Supplied information.
BEGIN
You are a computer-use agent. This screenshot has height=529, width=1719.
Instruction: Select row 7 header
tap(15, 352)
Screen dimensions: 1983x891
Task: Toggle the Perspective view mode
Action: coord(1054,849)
END
Instructions for the task. The entries above must be returned exactly.

Answer section.
You are a computer-use agent. This screenshot has height=529, width=1719.
Instruction: Select row 7 header
tap(15, 352)
Screen dimensions: 1983x891
Task: Toggle the Perspective view mode
Action: coord(1054,849)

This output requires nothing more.